Prompt:
An exact repetition of all the entries that follow is required.

Information given:

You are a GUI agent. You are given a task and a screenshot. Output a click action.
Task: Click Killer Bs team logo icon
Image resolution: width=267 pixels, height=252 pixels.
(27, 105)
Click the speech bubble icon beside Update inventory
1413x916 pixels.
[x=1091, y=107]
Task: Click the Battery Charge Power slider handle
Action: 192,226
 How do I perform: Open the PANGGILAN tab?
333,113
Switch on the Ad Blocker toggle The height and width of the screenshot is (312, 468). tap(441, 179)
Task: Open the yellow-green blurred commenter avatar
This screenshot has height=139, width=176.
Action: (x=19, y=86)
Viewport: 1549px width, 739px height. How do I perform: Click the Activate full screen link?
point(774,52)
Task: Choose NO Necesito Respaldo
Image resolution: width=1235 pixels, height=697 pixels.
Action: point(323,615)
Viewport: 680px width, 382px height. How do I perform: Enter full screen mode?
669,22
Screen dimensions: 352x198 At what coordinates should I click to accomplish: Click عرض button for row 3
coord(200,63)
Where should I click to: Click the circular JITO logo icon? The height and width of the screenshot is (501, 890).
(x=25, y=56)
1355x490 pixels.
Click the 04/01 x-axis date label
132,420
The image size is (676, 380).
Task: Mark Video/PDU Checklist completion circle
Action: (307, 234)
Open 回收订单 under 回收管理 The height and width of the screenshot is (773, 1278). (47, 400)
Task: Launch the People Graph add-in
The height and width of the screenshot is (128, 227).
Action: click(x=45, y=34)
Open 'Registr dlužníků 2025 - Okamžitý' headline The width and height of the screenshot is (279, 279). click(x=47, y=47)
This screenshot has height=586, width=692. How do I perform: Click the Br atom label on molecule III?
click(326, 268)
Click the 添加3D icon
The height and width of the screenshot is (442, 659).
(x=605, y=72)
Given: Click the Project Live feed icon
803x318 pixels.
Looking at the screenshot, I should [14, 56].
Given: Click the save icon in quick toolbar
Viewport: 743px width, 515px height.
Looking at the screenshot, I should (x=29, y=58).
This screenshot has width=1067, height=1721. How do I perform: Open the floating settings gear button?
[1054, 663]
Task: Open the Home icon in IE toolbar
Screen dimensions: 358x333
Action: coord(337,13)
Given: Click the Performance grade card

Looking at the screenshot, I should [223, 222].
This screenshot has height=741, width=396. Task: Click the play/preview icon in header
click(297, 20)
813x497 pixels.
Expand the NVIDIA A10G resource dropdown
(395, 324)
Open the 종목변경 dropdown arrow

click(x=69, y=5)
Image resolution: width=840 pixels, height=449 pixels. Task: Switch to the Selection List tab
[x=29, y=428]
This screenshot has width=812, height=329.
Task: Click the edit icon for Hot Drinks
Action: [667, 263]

Written answer:
You are a GUI agent. You are given a task and a screenshot. Output a click action.
Task: Click Killer Bs team logo icon
Image resolution: width=267 pixels, height=252 pixels.
(27, 105)
Click the speech bubble icon beside Update inventory
1413x916 pixels.
[x=1091, y=107]
Task: Click the Battery Charge Power slider handle
Action: 192,226
 How do I perform: Open the PANGGILAN tab?
333,113
Switch on the Ad Blocker toggle The height and width of the screenshot is (312, 468). tap(441, 179)
Task: Open the yellow-green blurred commenter avatar
This screenshot has height=139, width=176.
Action: (x=19, y=86)
Viewport: 1549px width, 739px height. How do I perform: Click the Activate full screen link?
point(774,52)
Task: Choose NO Necesito Respaldo
Image resolution: width=1235 pixels, height=697 pixels.
Action: point(323,615)
Viewport: 680px width, 382px height. How do I perform: Enter full screen mode?
669,22
Screen dimensions: 352x198 At what coordinates should I click to accomplish: Click عرض button for row 3
coord(200,63)
Where should I click to: Click the circular JITO logo icon? The height and width of the screenshot is (501, 890).
(x=25, y=56)
1355x490 pixels.
Click the 04/01 x-axis date label
132,420
The image size is (676, 380).
Task: Mark Video/PDU Checklist completion circle
Action: (307, 234)
Open 回收订单 under 回收管理 The height and width of the screenshot is (773, 1278). (47, 400)
Task: Launch the People Graph add-in
The height and width of the screenshot is (128, 227).
Action: click(x=45, y=34)
Open 'Registr dlužníků 2025 - Okamžitý' headline The width and height of the screenshot is (279, 279). click(x=47, y=47)
This screenshot has height=586, width=692. How do I perform: Click the Br atom label on molecule III?
click(326, 268)
Click the 添加3D icon
The height and width of the screenshot is (442, 659).
(x=605, y=72)
Given: Click the Project Live feed icon
803x318 pixels.
Looking at the screenshot, I should [14, 56].
Given: Click the save icon in quick toolbar
Viewport: 743px width, 515px height.
Looking at the screenshot, I should (x=29, y=58).
This screenshot has width=1067, height=1721. How do I perform: Open the floating settings gear button?
[1054, 663]
Task: Open the Home icon in IE toolbar
Screen dimensions: 358x333
Action: coord(337,13)
Given: Click the Performance grade card

Looking at the screenshot, I should [223, 222].
This screenshot has height=741, width=396. Task: Click the play/preview icon in header
click(297, 20)
813x497 pixels.
Expand the NVIDIA A10G resource dropdown
(395, 324)
Open the 종목변경 dropdown arrow

click(x=69, y=5)
Image resolution: width=840 pixels, height=449 pixels. Task: Switch to the Selection List tab
[x=29, y=428]
This screenshot has width=812, height=329.
Task: Click the edit icon for Hot Drinks
Action: [667, 263]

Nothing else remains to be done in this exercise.